Po powrocie do klasy poleciła dziewczynce zająć miejsce. Cassi do tej pory jeszcze pamięta, że poczuła zawrót głowy. Najpierw nie potrafiła dostrzec tablicy, a potem poczuła się jakoś dziwnie i miała ochotę wymiotować. Nie zdążyła, gdyż po chwili zemdlała. Ocknęła się dopiero w szpitalu: zobaczyła pochyloną nad sobą matkę, od której usłyszała, że jest chora na cukrzycę.
Wracając myślami do rzeczywistości Cassi odpowiedziała Joan: – Mając lat dziewięć znalazłam się w szpitalu – mówiła pospiesznie w nadziei, że Joan nie dostrzegła jej chwilowego zamyślenia. – Wtedy po raz pierwszy usłyszałam, na co choruję.
– Musiałaś wtedy przeżyć bardzo ciężkie chwile – zauważyła Joan.
– Niezupełnie. – Pod pewnym względem poczułam głęboką ulgę, że wszystkie objawy miały podłoże fizjologicznej natury. A ponieważ lekarze przepisali mi odpowiednie dawki insuliny, poczułam się o wiele lepiej.
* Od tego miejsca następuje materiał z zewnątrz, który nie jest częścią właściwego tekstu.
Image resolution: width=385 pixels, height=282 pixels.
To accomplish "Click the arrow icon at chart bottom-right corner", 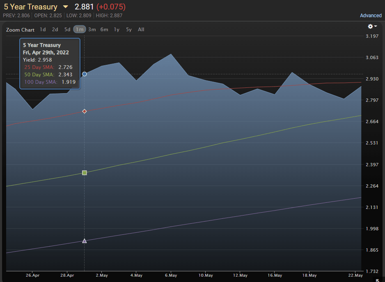I will 378,280.
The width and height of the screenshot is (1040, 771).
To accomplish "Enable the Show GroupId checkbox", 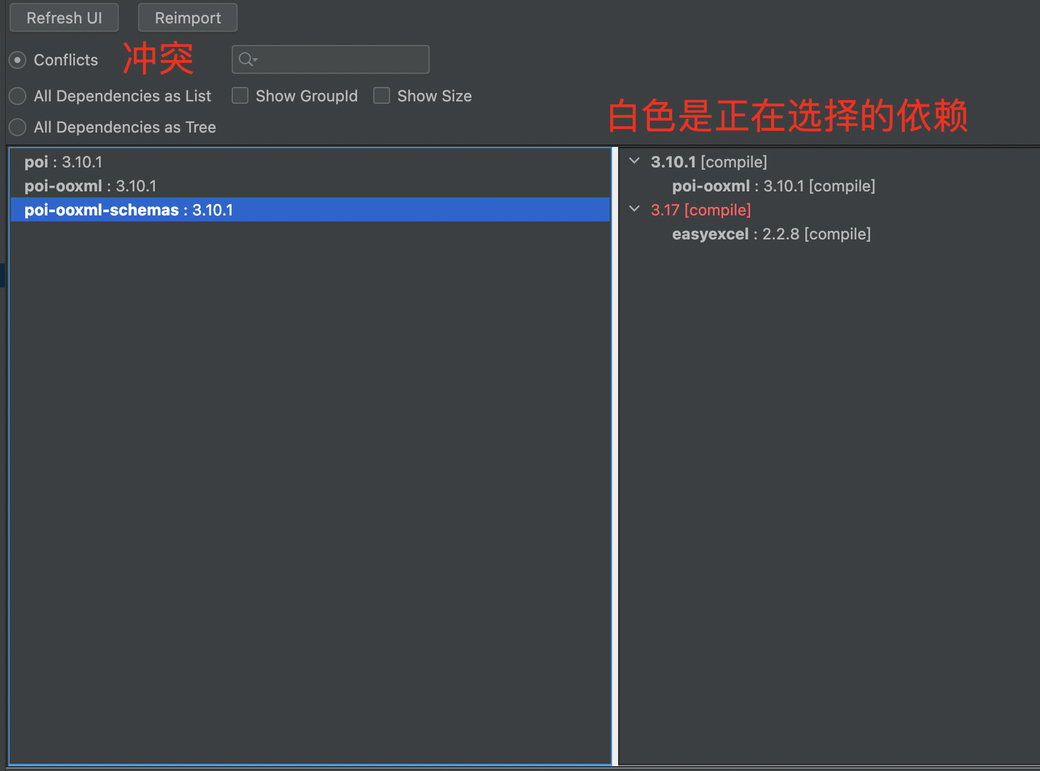I will (x=240, y=96).
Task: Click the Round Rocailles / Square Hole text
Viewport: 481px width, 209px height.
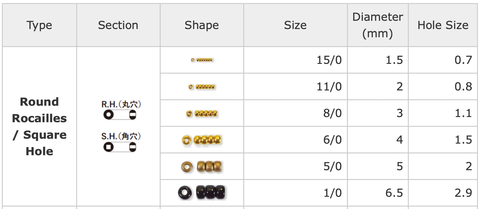Action: point(39,127)
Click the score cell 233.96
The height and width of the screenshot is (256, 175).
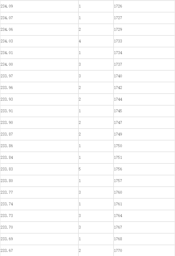[x=39, y=88]
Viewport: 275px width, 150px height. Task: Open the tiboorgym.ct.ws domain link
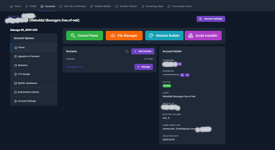[75, 67]
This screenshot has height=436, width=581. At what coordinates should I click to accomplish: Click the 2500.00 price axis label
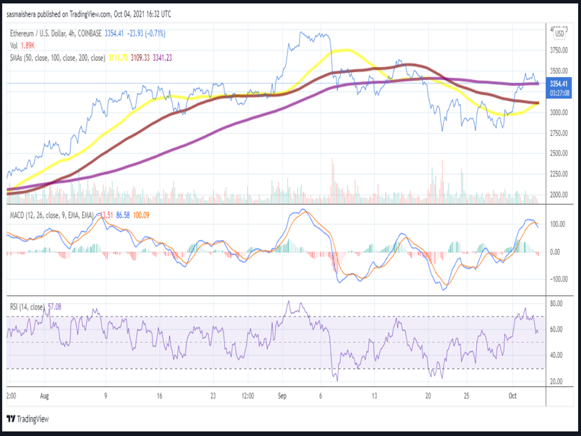(560, 153)
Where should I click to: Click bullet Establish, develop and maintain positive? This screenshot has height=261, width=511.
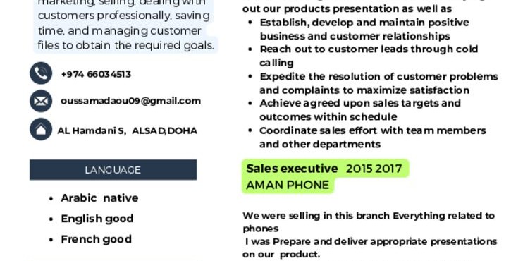tap(364, 29)
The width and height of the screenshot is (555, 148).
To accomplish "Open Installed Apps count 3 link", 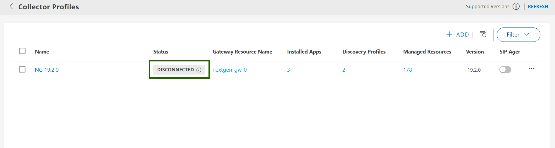I will tap(288, 70).
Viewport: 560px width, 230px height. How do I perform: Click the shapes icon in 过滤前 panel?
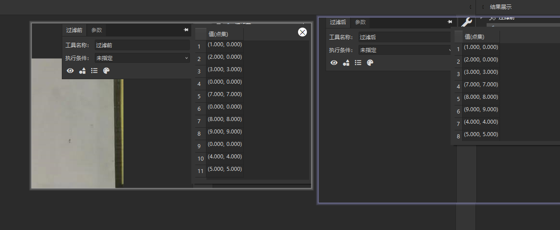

Po przekroczeniu dziesiątego roku życia wolno mi było nawet samej sobie robić zastrzyki. – Ale jesteśmy już na miejscu – oświadczyła na kolejnym piętrze, przepuszczając Joan do wyjścia.
– Jestem pod wrażeniem tego, co mi powiedziałaś – wyznała szczerze Joan. – Wątpię, czy byłabym w stanie ukończyć studia, gdybym była chora na cukrzycę.
– Na pewno dałabyś sobie radę – zapewniła ją Cassi. – Do wszystkiego się można przyzwyczaić.
Niezupełnie przekonana, Joan zadała kolejne pytanie: – A co na to wszystko twój mąż? W swoim życiu znałam niewielu chirurgów, mam jednak nadzieję, że twój mąż okazuje ci zrozumienie i wsparcie w chorobie.